If you’re interested in learning about intriguing legal issues, then you’ve come to the right place. In today’s post, we’re going to be taking a look at a divorce case that involves a rather unique set of circumstances. Though the case takes place in another jurisdiction far from that of Maryland, the elements of the case raise an important question worth asking in our state and others: Can you ever reverse a divorce decree?
Let’s take a look at the case:
As reports explain, a couple in New Hampshire recently asked a court judge to vacate a divorce decree that had been finalized in 2014. According to news sources, the couple had reconciled and were seeking to have their divorce reversed rather than go through the marriage process all over again.

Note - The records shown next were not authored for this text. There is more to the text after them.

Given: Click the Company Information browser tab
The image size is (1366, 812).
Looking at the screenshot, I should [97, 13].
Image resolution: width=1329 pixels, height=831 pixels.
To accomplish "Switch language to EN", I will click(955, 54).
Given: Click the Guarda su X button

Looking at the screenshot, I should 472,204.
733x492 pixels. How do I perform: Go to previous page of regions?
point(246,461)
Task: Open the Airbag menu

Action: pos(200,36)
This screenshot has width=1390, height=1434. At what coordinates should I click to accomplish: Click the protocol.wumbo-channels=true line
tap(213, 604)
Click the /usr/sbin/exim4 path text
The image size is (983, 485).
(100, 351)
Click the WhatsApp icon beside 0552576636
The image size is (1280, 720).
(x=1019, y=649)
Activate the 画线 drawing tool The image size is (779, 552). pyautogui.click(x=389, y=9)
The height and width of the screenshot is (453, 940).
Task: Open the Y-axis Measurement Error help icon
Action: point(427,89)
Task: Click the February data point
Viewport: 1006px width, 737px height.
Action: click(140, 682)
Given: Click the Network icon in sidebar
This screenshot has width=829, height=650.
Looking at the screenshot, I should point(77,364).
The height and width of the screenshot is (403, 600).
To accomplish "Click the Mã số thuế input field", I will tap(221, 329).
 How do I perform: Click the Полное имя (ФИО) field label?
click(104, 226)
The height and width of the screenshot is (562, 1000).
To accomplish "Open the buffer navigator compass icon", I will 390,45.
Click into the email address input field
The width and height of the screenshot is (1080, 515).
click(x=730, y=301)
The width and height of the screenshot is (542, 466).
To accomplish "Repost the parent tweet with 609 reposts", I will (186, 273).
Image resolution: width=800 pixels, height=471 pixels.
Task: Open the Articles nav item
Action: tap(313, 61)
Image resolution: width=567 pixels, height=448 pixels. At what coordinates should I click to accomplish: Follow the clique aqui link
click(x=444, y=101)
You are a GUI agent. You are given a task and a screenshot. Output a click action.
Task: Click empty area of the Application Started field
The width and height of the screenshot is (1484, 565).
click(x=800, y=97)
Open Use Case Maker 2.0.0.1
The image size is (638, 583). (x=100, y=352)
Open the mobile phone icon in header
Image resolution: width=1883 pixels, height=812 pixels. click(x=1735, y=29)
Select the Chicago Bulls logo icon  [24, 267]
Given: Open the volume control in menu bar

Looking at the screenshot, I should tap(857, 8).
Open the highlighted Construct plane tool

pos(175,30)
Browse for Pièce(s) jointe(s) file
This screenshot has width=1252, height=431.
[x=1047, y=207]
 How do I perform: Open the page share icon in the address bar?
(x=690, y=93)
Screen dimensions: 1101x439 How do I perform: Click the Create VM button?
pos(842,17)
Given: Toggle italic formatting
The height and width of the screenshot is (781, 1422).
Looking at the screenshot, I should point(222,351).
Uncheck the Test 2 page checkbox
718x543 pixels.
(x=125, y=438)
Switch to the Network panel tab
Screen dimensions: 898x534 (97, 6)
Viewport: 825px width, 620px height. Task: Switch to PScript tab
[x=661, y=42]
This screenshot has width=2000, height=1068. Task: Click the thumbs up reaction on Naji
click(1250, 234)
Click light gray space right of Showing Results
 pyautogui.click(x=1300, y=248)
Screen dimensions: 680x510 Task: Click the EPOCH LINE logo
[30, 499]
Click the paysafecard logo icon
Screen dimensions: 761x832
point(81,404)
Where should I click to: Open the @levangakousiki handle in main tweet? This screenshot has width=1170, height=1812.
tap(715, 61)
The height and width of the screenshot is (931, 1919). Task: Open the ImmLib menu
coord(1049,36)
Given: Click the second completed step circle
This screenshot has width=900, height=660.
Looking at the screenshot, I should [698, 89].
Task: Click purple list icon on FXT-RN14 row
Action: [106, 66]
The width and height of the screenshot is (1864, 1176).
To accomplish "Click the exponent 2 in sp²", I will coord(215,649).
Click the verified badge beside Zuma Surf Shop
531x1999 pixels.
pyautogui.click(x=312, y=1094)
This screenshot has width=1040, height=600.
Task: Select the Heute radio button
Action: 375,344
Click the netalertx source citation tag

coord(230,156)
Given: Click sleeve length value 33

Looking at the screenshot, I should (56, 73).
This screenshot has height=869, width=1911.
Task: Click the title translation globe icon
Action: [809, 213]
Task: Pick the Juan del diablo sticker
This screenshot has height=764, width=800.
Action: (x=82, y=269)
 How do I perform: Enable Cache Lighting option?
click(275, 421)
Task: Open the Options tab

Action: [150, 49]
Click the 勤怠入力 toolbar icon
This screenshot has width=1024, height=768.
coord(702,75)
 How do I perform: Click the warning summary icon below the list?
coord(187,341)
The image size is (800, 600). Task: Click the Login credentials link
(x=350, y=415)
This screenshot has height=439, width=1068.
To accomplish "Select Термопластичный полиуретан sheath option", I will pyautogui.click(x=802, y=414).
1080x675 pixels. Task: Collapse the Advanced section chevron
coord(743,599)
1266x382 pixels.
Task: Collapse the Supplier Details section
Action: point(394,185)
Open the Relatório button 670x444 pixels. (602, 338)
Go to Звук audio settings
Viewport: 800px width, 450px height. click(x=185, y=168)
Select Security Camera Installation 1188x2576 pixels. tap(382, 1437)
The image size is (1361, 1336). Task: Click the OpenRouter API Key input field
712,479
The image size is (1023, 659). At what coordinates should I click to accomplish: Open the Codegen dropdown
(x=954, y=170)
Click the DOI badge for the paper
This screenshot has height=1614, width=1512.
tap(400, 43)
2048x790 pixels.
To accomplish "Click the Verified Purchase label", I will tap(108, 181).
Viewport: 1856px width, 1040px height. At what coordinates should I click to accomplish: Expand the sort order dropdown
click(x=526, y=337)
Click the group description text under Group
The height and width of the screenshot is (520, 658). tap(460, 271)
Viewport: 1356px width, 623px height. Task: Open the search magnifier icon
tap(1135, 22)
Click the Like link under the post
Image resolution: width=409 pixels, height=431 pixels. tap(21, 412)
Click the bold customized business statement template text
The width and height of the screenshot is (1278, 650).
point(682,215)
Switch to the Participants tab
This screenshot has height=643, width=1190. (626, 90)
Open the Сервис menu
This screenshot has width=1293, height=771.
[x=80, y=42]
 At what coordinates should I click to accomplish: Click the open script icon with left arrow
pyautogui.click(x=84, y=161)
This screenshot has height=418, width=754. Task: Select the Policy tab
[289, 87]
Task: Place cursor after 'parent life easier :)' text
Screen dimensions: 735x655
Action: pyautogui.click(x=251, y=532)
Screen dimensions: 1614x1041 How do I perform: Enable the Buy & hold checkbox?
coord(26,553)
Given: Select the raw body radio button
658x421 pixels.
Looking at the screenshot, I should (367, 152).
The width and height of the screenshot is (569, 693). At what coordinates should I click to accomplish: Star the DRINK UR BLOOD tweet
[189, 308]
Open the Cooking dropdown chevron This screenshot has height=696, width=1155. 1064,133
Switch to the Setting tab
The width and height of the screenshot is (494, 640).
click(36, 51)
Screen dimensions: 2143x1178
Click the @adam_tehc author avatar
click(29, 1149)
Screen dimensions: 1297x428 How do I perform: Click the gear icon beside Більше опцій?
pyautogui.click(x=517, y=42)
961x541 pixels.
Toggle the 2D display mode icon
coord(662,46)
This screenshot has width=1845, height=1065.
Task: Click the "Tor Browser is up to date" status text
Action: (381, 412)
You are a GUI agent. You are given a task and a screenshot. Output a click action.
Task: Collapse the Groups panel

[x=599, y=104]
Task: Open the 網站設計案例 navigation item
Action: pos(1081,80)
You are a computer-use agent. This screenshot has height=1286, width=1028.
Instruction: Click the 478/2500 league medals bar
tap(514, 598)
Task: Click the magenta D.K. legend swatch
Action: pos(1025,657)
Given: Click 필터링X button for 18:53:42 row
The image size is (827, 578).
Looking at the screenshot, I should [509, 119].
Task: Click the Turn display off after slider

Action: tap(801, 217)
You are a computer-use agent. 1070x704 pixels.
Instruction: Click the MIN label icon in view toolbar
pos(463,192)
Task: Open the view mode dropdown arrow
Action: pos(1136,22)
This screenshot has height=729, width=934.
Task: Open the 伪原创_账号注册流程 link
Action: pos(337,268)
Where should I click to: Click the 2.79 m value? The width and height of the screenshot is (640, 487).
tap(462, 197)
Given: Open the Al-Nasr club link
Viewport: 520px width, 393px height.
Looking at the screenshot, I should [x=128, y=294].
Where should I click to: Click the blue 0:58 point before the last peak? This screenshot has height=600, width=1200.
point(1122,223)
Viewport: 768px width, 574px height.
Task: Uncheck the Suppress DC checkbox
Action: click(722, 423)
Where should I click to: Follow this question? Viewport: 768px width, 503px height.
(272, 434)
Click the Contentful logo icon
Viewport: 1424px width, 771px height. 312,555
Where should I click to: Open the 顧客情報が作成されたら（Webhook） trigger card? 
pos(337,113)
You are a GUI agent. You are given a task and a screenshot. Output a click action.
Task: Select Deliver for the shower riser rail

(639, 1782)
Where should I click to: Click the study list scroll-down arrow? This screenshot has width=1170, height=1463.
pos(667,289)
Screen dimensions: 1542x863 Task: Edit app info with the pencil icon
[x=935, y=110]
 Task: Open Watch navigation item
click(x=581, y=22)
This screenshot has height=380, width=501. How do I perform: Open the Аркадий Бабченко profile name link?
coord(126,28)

As is the case in Maryland, it’s generally possible to modify divorce decrees under certain circumstances. But as was pointed out in this case, modifications are typically sought in cases of custody and support. Rarely can a finalized divorce be vacated, even in states that allow such a practice.
Though the laws governing the court’s decision in this case do not apply to cases here in Gaithersburg, the case does illustrate a unique issue in which a lawyer would be incredibly helpful. Muddling through Maryland divorce law may be hard enough for most, let alone tackling motions to vacate and requests for modification as well.
Couples here in Maryland would want to discuss the application of the law to their situation with a family law attorney prior to filing a motion. This is especially true if they want to ensure their case is within the framework of the law and that they have legal grounds to make such a request in the first place.